Unrealistic Expectations and Getting Organized
Many of us see these perfect spaces on Pinterest or in magazines and we feel guilty that our homes, even at their best, have never looked that nice. Guess what? If you have kids or pets, you're not going to have a home that looks like a Martha Stewart set. It's ok. Get over it. You aren't going for perfection, you're going for function and less chaos. No one lives in a showroom, so that's not an excuse for not getting started.
Organizing and Planning Locations
Items you use regularly should be in the “easy to reach” zones. In whatever room or space you tackle first, sit down and make a list of the items you use most in this space. Those items need to be within easy reach. Other lesser used items can be stored closer to the floor or in high cabinets etc. This helps you make a space practical and makes it easier for you to put things away immediately as you use them. This is a very important tip in areas like the kitchen. Think about what you use where when planning your space.

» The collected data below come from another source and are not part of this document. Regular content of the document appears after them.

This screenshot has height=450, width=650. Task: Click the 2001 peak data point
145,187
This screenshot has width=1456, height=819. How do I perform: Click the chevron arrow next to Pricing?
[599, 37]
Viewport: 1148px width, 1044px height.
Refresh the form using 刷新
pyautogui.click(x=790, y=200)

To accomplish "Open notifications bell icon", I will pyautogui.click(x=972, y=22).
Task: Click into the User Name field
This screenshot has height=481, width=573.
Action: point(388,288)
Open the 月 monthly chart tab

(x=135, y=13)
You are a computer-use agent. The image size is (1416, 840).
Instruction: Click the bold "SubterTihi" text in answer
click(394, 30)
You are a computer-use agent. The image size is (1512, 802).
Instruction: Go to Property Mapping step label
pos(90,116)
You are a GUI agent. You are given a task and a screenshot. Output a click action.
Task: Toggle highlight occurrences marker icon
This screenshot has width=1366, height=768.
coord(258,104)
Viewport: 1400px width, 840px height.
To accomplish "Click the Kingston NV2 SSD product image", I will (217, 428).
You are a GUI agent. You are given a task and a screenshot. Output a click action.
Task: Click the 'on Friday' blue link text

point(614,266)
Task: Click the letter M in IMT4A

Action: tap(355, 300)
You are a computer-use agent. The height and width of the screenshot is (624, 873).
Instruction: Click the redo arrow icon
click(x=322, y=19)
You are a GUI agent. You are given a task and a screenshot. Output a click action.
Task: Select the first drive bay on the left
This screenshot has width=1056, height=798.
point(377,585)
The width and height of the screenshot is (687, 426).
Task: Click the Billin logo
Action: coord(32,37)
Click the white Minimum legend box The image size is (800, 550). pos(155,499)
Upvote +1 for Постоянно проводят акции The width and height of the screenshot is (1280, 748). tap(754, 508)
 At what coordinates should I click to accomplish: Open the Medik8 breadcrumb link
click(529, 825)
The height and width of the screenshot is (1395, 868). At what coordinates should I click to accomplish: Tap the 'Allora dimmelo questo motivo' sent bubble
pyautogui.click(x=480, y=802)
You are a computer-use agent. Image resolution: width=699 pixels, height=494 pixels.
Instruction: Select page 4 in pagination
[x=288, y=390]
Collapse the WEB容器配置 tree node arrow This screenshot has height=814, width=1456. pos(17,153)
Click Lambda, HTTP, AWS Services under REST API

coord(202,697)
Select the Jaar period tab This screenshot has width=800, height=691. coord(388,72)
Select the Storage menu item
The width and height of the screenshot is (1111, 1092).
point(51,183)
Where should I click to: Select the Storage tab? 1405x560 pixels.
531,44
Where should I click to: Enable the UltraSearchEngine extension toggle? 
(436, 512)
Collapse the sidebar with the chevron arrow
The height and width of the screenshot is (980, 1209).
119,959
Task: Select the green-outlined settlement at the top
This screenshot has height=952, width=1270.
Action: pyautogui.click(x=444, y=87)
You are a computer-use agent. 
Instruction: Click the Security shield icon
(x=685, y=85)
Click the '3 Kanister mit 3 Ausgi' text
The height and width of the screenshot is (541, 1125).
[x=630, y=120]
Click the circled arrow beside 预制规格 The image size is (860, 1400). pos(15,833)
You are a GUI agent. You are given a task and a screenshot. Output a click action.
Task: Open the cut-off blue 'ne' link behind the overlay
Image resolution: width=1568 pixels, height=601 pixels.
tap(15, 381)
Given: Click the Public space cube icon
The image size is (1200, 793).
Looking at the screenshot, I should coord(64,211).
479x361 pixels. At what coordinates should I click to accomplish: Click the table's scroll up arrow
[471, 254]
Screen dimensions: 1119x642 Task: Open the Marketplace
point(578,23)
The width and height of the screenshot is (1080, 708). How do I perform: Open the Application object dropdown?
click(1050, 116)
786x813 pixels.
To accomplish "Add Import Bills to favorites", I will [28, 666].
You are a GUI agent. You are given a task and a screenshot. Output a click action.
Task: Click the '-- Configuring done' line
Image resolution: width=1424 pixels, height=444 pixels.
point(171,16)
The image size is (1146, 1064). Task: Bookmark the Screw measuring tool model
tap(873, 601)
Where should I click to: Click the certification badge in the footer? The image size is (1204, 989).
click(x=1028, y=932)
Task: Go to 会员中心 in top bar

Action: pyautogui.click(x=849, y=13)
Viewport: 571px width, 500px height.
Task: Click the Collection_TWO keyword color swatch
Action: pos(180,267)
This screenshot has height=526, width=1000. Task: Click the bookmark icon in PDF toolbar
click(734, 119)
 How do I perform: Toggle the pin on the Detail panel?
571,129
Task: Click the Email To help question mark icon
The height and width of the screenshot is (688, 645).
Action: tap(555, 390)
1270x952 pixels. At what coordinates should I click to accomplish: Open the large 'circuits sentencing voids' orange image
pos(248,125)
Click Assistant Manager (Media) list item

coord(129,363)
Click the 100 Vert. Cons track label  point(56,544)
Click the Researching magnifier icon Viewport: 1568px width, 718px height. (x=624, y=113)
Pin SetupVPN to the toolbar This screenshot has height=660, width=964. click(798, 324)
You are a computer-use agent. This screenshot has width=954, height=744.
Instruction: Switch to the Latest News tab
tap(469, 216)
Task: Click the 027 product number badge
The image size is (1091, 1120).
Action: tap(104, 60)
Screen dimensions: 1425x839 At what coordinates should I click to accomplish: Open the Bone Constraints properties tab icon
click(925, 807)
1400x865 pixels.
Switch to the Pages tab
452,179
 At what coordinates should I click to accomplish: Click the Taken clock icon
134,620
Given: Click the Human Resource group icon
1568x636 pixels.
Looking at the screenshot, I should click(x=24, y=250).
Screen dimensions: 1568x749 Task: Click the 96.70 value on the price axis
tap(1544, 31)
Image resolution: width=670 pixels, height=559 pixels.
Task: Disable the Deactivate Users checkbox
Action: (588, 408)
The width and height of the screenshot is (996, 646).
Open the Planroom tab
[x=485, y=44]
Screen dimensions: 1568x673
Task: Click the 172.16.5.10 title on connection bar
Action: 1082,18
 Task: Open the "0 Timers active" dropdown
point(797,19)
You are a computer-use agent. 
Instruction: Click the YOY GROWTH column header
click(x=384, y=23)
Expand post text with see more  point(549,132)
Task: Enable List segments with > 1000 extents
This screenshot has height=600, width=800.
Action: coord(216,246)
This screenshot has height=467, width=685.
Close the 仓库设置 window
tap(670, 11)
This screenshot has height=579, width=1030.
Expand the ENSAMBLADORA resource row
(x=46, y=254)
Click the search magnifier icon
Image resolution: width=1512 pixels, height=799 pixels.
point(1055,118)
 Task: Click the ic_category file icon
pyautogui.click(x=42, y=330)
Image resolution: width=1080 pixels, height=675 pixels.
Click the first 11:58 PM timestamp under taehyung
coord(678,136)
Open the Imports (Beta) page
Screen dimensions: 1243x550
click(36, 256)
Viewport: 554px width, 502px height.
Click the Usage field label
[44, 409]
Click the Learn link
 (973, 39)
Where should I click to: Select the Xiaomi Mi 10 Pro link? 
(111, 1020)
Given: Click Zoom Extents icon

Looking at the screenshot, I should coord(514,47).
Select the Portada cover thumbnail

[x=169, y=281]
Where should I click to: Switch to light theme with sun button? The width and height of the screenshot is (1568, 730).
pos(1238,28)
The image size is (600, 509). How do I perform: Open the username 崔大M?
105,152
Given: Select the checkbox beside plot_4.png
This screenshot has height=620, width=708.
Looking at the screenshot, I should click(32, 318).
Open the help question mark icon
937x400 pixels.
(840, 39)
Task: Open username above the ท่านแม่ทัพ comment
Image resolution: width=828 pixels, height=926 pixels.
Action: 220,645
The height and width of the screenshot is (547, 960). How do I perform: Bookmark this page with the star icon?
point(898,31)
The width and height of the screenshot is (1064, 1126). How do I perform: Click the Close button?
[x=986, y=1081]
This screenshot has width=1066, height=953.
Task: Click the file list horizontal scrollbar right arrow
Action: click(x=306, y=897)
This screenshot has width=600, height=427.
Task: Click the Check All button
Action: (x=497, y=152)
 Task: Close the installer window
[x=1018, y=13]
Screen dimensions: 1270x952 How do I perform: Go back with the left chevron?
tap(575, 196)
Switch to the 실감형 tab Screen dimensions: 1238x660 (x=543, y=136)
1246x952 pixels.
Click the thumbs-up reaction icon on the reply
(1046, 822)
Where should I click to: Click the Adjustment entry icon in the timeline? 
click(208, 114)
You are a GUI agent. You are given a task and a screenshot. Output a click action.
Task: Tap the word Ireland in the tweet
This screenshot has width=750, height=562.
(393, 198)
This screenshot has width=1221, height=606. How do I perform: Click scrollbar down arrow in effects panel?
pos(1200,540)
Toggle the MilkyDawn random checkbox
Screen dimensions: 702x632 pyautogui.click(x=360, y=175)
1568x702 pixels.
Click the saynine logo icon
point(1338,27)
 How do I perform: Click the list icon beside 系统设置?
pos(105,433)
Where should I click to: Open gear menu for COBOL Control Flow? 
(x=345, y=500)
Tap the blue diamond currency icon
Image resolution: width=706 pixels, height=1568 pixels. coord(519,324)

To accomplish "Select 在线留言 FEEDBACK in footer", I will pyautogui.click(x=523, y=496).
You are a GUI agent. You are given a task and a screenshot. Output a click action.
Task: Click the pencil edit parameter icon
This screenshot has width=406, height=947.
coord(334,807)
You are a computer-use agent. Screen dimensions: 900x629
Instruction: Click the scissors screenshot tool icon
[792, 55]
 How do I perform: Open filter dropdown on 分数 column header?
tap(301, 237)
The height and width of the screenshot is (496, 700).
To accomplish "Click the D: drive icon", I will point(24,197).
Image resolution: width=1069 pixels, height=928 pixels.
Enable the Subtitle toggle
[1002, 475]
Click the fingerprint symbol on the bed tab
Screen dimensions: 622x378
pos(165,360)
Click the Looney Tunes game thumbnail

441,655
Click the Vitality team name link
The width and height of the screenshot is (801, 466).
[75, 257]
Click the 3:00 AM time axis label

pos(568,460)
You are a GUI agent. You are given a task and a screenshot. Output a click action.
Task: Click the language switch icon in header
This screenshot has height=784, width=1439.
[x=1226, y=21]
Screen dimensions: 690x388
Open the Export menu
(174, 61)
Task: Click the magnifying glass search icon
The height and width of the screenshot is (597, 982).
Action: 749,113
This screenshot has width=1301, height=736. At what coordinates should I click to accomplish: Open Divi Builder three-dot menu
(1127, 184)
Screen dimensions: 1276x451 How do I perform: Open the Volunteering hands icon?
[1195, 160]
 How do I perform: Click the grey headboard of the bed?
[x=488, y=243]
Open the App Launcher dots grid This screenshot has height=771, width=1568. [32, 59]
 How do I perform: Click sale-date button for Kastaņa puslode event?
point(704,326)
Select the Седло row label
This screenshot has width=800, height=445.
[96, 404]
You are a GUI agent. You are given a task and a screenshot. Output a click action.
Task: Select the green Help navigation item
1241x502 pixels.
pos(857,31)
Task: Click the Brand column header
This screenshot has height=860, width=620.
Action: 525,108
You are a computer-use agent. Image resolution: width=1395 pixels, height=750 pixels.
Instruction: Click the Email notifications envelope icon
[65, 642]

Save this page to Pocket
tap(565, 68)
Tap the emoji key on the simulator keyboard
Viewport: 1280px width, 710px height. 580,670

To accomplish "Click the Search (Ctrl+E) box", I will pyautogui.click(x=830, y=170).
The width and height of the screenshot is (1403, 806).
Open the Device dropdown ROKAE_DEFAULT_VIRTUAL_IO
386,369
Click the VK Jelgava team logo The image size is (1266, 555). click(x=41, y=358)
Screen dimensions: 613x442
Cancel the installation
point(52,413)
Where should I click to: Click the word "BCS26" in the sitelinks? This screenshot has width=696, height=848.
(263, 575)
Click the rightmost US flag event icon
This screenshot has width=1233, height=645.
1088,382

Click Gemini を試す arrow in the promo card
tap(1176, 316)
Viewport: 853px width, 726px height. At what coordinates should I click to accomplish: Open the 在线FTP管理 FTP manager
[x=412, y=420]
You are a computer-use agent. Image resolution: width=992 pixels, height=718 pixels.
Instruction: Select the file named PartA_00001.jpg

Start De-cluttering at the Front Door
Most of us struggle knowing where to start. I say start inside your front door. When you first enter your home; it should feel welcoming. Find the first area of your home that you see visible clutter. This is where you start and work your way around from here. Many people have clutter right inside the front door. Shoes, coats, piles of mail, etc. This is not welcoming and peaceful. It is coming home to chaos immediately. Organize this area first and you will be amazed at how much more inviting your home feels when you return to it each day. This goes for your workspace or office too, the first place your eyes detect clutter – start there.
This quick video has great ideas for organizing very small spaces and making them highly functional. Love her entry way ideas. Could they work for you?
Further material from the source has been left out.